[WORK TO DO] Pull out each line of the listing that contains the string "screenshot", matching case exactly.

[DATA TO PROCESS]
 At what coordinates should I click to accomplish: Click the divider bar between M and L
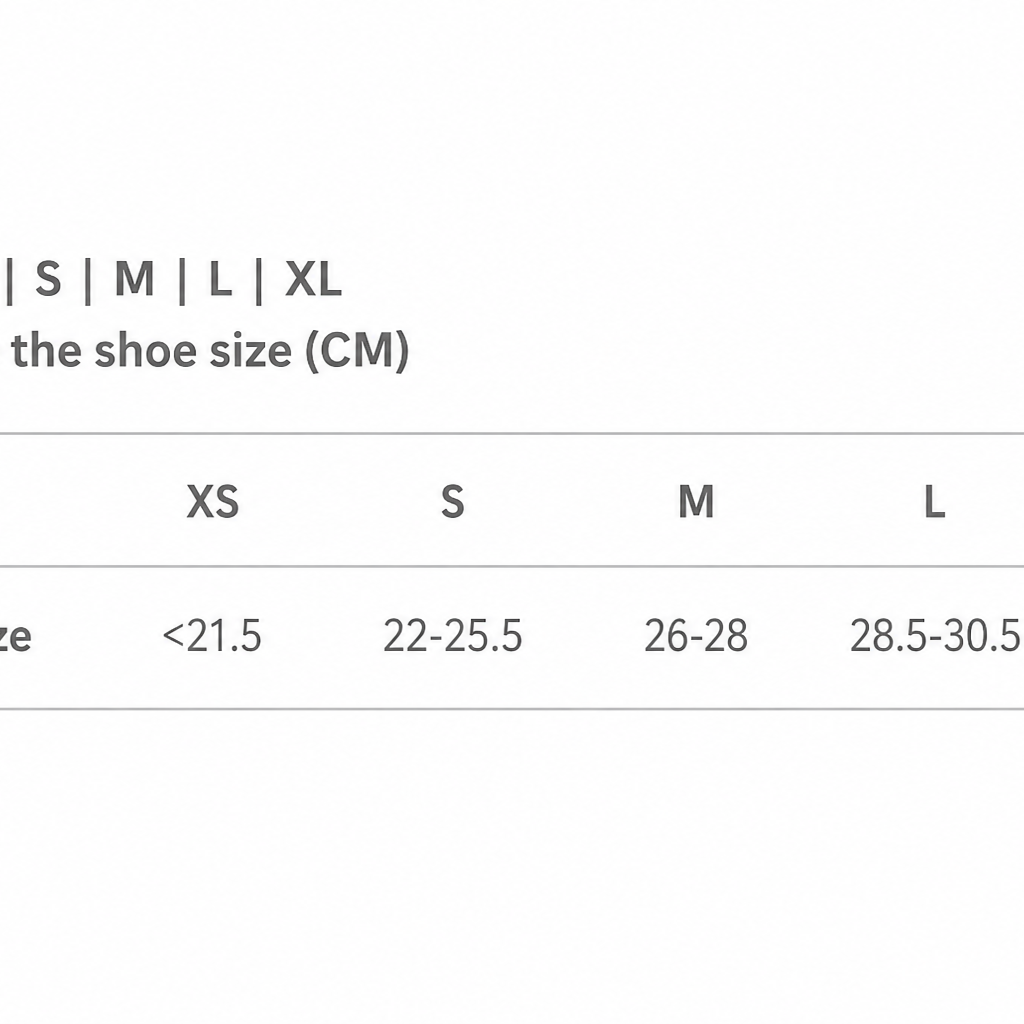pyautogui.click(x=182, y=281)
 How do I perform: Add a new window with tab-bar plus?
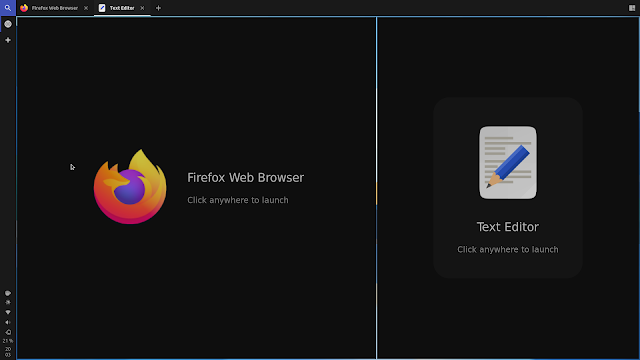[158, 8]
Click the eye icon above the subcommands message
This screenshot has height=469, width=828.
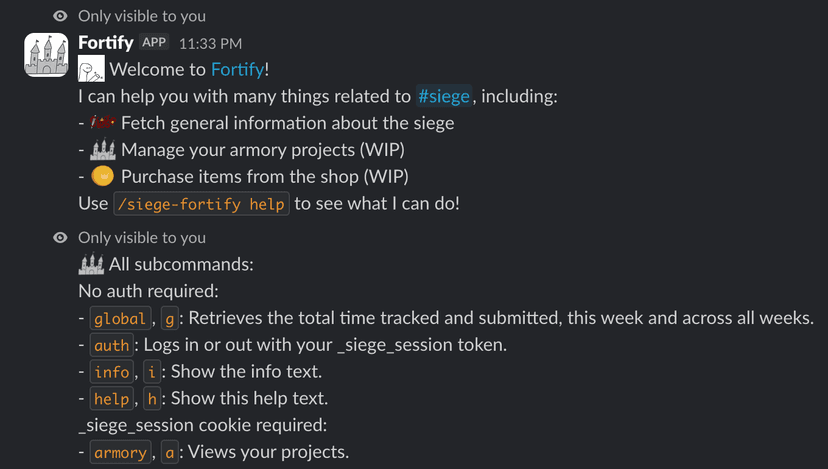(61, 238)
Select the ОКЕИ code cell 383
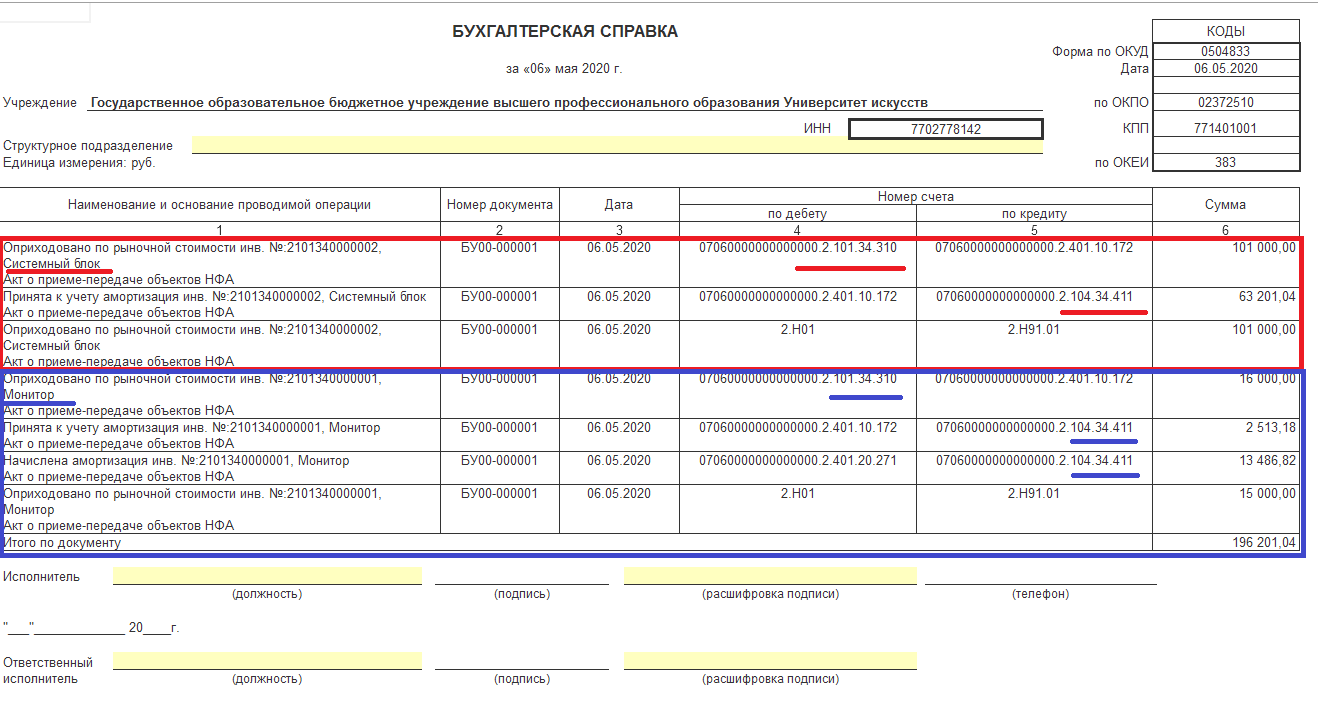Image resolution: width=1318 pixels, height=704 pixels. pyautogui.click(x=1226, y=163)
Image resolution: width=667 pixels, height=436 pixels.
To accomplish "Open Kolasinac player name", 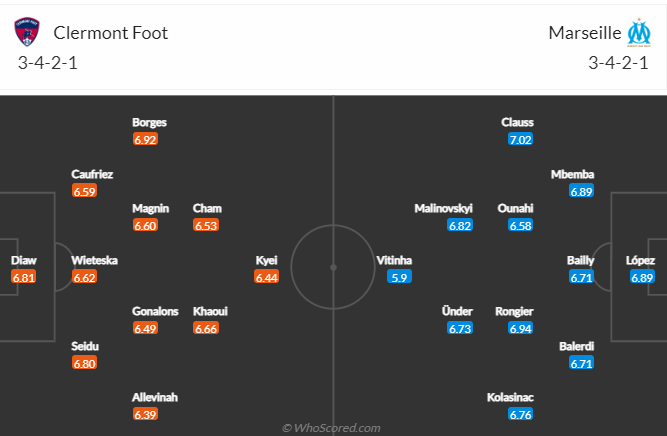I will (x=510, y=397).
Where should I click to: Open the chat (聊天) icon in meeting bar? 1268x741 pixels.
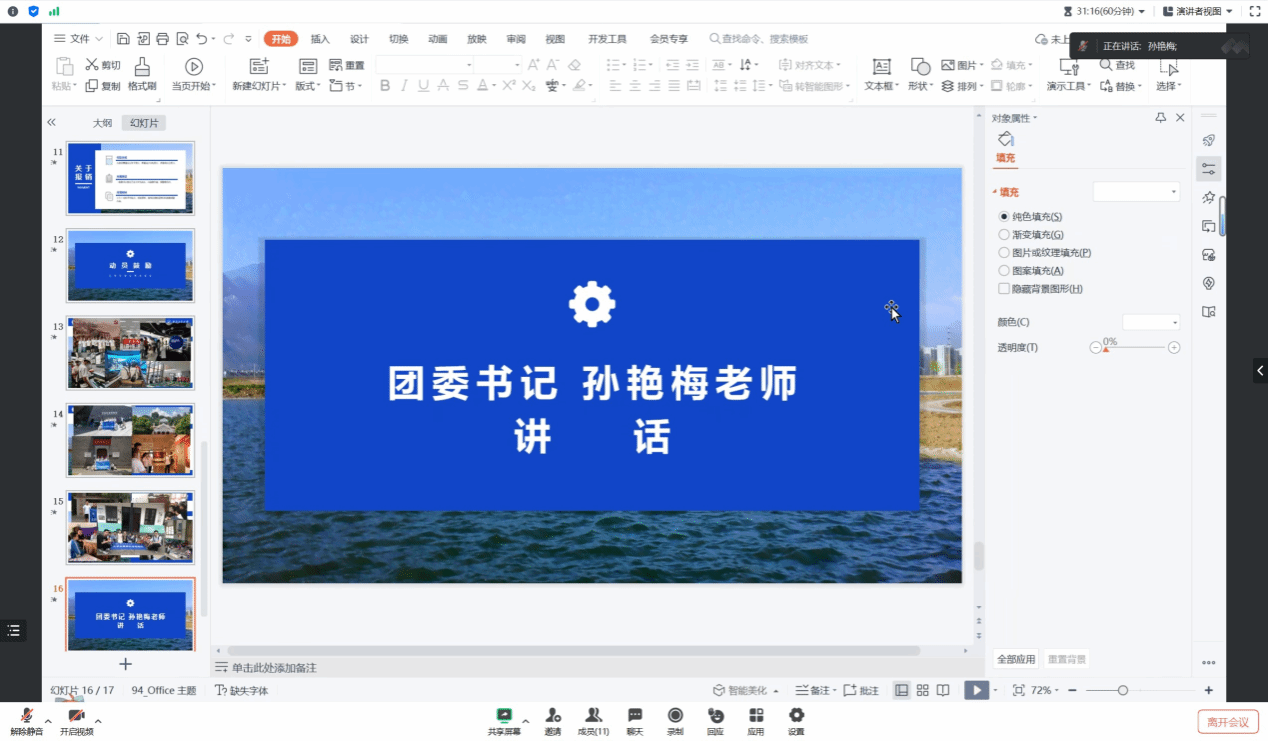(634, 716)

...

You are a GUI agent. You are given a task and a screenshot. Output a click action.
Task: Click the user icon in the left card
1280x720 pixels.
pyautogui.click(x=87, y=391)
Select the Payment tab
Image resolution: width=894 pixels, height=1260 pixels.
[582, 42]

[THE RESPONSE]
This screenshot has height=469, width=828.
You are a GUI agent. You are given a task and a screenshot. Output a click action.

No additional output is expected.